* [Prompt]
Omit all pictures, then retype the data exactly as given.

__________________________________________________

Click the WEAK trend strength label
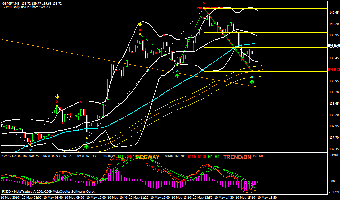This screenshot has height=200, width=340. (x=258, y=156)
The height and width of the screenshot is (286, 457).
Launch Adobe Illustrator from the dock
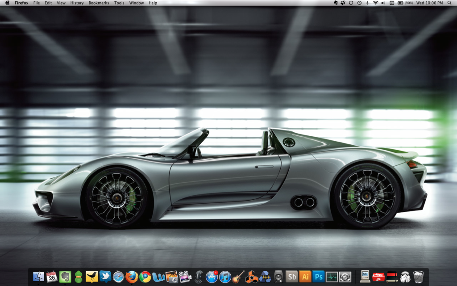coord(305,277)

__________________________________________________

* [Response area]
Click the WEAK trend strength label
This screenshot has height=200, width=340. (x=258, y=156)
The height and width of the screenshot is (286, 457).
Launch Adobe Illustrator from the dock
coord(305,277)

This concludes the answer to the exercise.